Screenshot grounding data
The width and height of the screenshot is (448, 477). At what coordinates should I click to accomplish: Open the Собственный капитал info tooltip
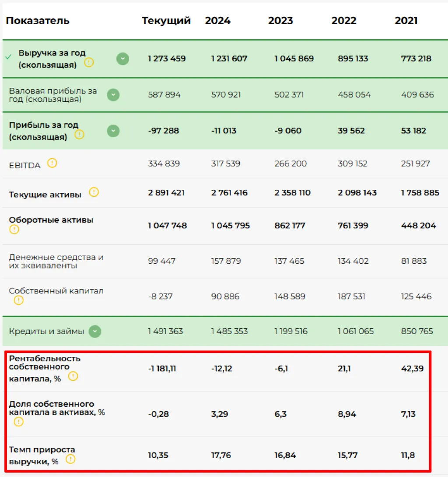tap(18, 300)
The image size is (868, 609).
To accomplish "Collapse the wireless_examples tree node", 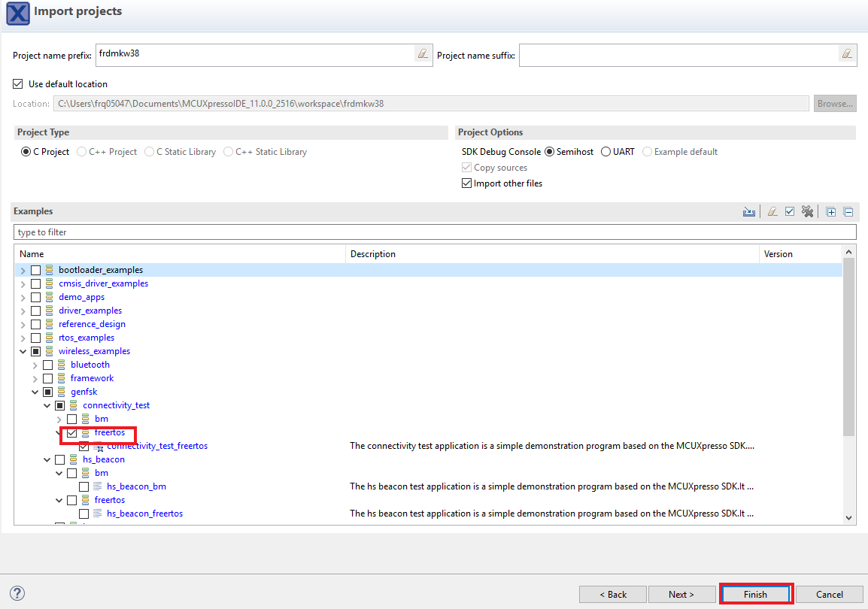I will [23, 351].
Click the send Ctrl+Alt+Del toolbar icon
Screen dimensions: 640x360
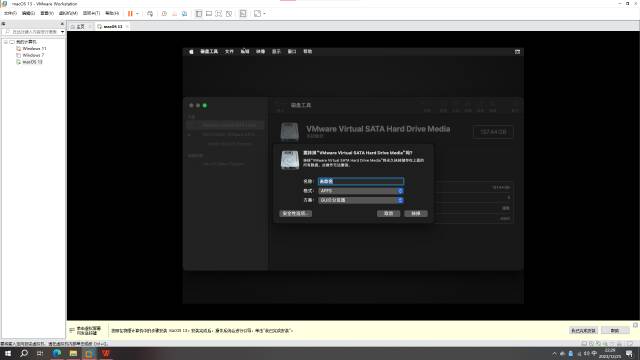pyautogui.click(x=150, y=13)
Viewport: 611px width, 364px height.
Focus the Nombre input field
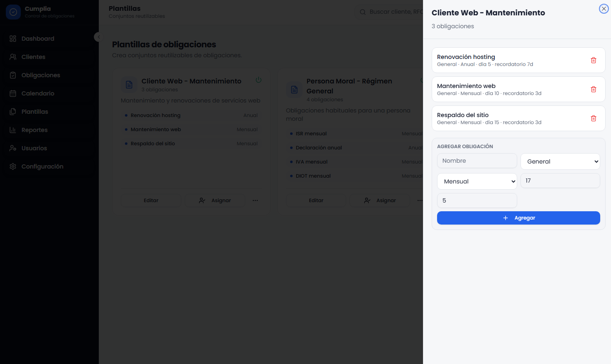(477, 161)
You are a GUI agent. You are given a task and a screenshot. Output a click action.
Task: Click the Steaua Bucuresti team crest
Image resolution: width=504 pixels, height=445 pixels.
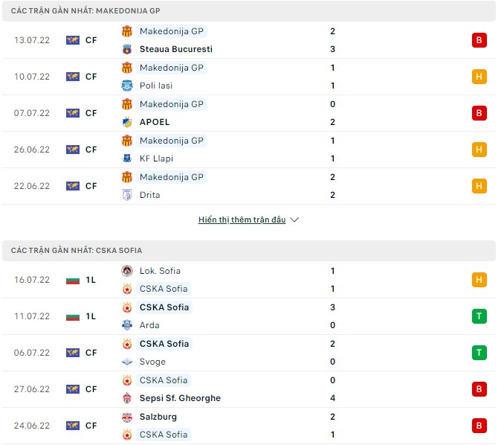tap(127, 49)
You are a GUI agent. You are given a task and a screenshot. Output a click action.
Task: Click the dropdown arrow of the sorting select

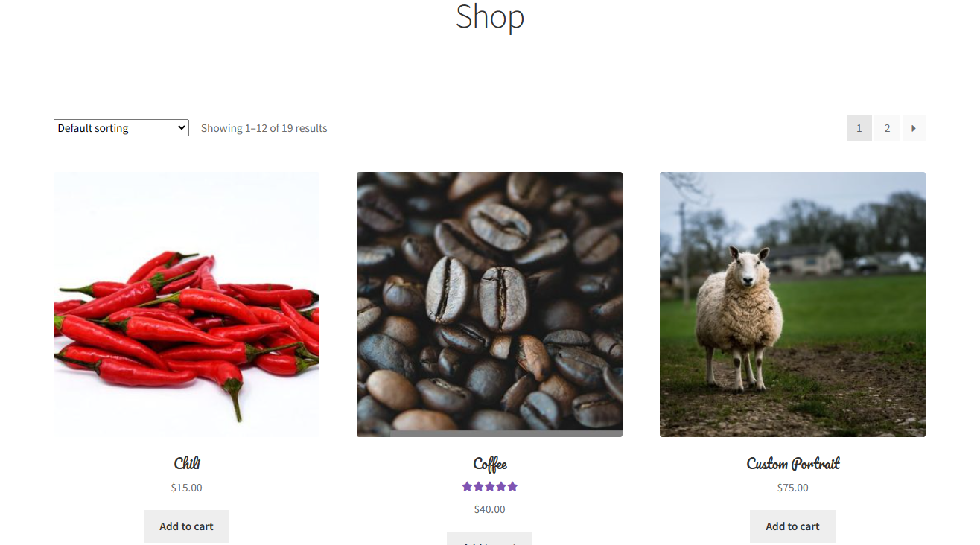coord(181,128)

- **EXERCISE DIRECTIONS**
Could you transcribe exactly the lines from the one with "Click the send Ctrl+Alt+Del toolbar icon" through the end of the data, both ends included, and nothing else, skipping the pictures?

- **SOLUTION TO THE PROBLEM**
Click the send Ctrl+Alt+Del toolbar icon
Screen dimensions: 640x360
pyautogui.click(x=150, y=13)
Viewport: 611px width, 364px height.
Focus the Nombre input field
(477, 161)
You are a GUI agent. You are given a task and a screenshot. Output a click action.
Task: Click the Steaua Bucuresti team crest
Image resolution: width=504 pixels, height=445 pixels.
tap(127, 49)
You are a GUI agent. You are given a task and a screenshot. Output a click action.
Task: Click the dropdown arrow of the sorting select

coord(181,128)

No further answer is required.